- [WORK INSTRUCTIONS]:
For the material below, the expected output is exactly the lines between the line holding "This screenshot has height=427, width=701." and the line holding "The image size is (1024, 1024).", inclusive, with pictures left out.

- [DATASET EXTRACT]:
[Start of Attachment]

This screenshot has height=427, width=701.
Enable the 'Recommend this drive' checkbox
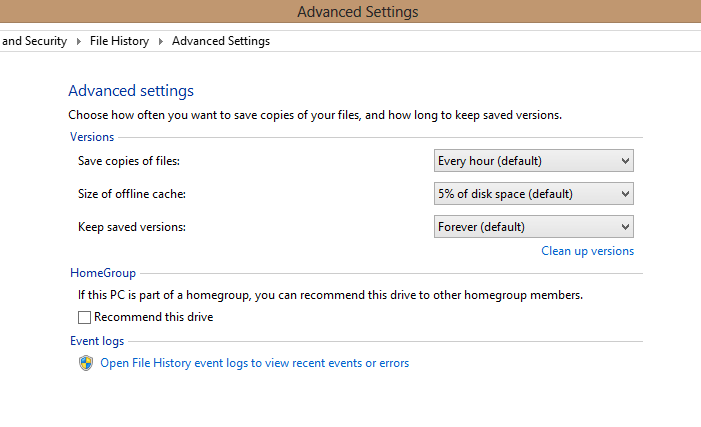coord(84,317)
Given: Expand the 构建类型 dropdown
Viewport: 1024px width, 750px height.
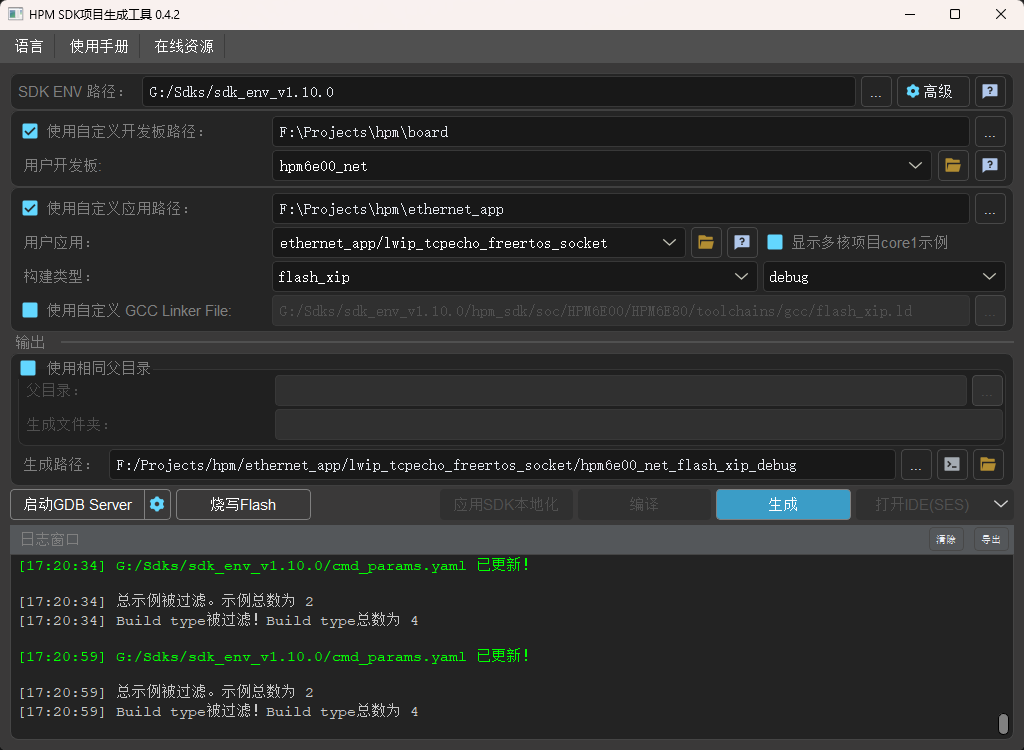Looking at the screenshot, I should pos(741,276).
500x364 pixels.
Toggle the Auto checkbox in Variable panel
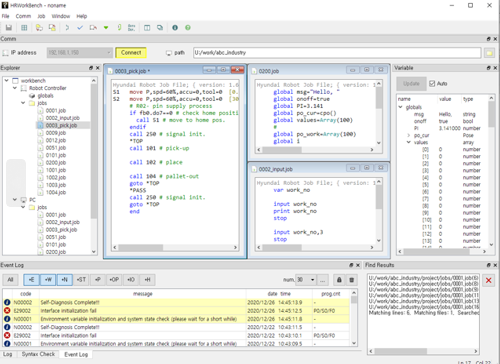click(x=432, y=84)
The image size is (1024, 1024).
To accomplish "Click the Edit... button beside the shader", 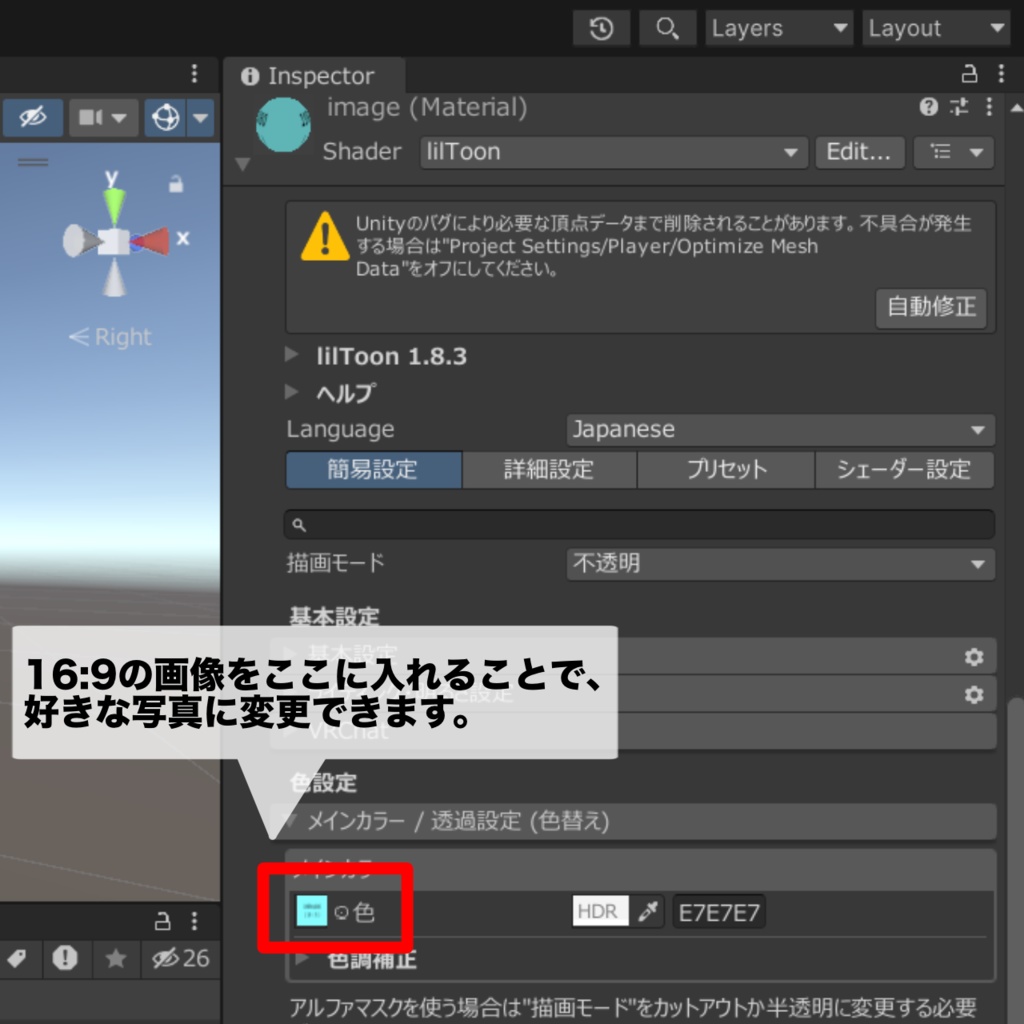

[End of Attachment]
[Start of Attachment]

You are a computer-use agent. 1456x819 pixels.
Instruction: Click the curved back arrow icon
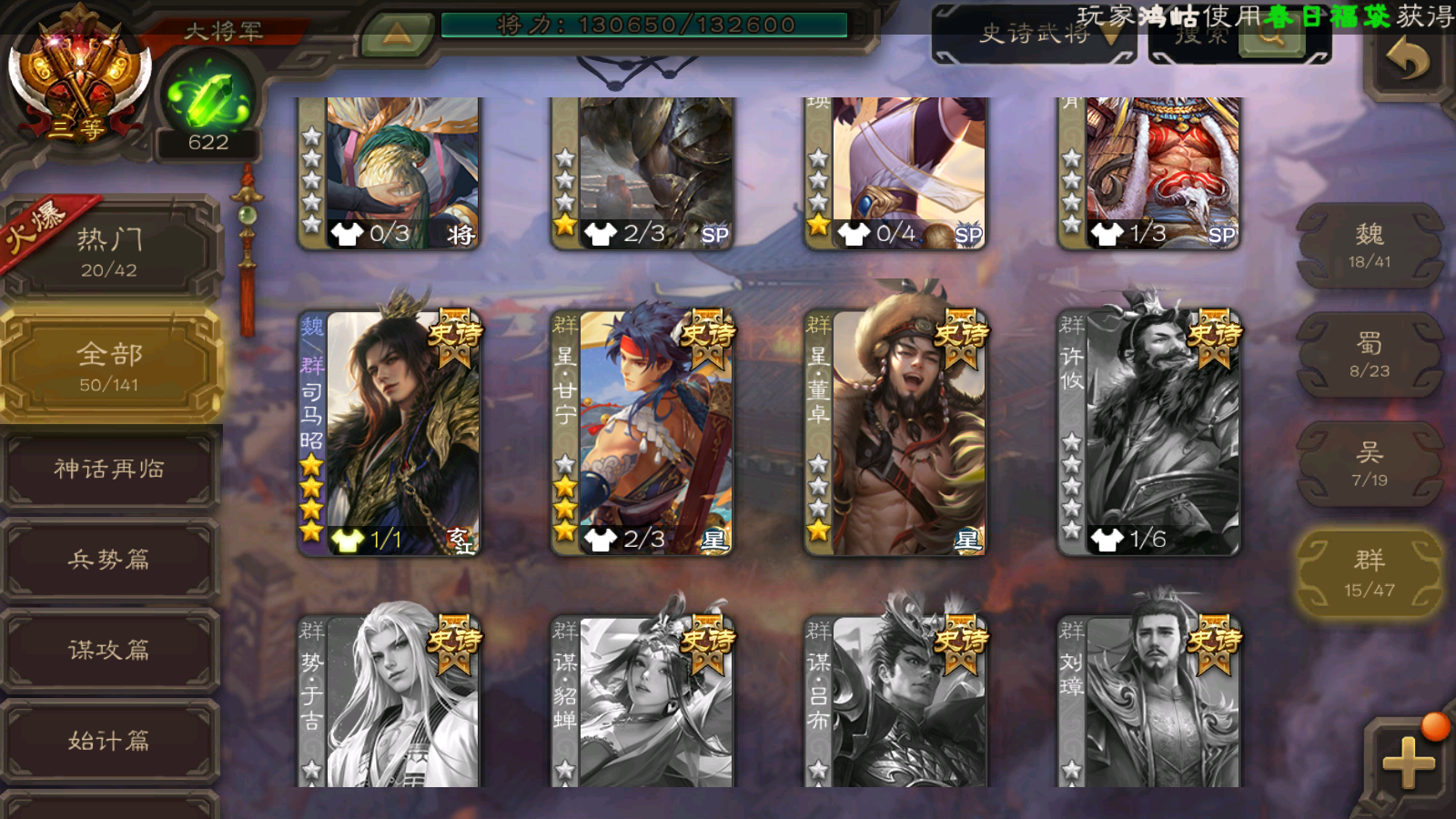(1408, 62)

[End of Attachment]

- [EXERCISE SOLUTION]:
This screenshot has height=427, width=701.
Enable the 'Recommend this drive' checkbox
coord(84,317)
Given: Expand the 构建类型 dropdown
Viewport: 1024px width, 750px height.
Looking at the screenshot, I should pos(741,276).
500x364 pixels.
Toggle the Auto checkbox in Variable panel
click(x=432, y=84)
The image size is (1024, 1024).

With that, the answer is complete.